Friday, September 10, 2010

The Oxford Book of Victorian Ghost Stories

"In the ghost story, obligations do not cease with death, & the past is never a closed book. What has been can be again, though often terribly transformed. For a progressive age...the idea of a vindictive past held an especial potential for terror."
~from the introduction by Michael Cox & R.A. Gilbert, written All Souls' Day, 1990

I have to confess that I am not a huge fan of anything in the horror genre (I recently considered writing to a movie theater chain to ask that they only show horror movie previews before horror movies because I dislike them so much). I thought, however, that I could probably stand some Victorian ghost stories. The introduction put me in Victorian perspective: Gothic tales set in the past were on the wane, & modern-day domestic fiction was more prevalent; & the rise of science could not quash the delight in a ghost story-although many stories were now presented with "spurious factuality", such as being in the form of a diary.

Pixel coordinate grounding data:
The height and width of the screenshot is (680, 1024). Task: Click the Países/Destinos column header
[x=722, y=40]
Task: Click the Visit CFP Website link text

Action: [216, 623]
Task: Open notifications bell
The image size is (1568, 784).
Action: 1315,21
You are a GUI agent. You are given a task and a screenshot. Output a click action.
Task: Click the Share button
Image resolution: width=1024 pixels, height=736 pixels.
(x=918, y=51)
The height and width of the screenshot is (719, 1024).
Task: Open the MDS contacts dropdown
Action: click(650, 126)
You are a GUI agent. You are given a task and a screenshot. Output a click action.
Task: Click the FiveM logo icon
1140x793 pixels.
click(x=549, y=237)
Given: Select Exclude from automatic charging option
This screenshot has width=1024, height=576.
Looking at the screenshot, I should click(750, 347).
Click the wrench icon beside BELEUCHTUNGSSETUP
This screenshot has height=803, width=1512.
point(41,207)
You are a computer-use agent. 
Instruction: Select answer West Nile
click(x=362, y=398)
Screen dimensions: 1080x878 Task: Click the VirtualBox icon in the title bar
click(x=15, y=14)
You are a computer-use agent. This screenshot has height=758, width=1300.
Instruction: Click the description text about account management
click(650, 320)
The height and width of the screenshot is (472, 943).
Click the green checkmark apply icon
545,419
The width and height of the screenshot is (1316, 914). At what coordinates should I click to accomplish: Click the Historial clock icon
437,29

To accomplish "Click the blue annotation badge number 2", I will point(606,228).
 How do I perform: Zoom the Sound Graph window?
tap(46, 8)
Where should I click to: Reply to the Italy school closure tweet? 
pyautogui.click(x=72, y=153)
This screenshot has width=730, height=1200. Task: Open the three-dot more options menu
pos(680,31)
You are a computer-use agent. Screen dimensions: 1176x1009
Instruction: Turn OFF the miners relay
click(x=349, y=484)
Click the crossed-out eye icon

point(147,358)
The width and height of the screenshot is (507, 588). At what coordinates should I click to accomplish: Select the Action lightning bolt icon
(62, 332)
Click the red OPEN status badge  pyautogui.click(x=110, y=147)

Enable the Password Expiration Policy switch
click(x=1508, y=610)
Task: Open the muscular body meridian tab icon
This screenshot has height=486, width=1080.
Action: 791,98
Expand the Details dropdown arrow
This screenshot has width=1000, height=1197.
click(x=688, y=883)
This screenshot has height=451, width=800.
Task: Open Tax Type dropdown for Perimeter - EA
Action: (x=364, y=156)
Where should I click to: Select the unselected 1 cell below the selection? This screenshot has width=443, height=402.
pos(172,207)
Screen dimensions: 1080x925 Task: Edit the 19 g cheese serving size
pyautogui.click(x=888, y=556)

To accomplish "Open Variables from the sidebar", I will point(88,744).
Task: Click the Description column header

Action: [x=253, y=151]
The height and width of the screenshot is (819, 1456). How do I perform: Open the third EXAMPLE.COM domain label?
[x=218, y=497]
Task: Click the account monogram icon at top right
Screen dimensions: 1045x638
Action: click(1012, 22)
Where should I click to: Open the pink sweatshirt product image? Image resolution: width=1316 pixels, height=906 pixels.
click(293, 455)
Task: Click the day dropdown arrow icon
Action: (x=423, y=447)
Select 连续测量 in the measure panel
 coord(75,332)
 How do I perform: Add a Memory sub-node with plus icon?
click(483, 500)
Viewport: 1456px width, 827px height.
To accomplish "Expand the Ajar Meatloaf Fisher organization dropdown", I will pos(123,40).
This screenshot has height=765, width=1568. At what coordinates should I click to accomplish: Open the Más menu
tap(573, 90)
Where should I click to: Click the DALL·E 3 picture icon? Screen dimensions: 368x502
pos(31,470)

■ **TASK REQUIREMENTS**: Please name the two people who wrote the introduction to the book discussed in the post about Victorian ghost stories.

■ **SOLVED PROBLEM**: Michael Cox and R.A. Gilbert.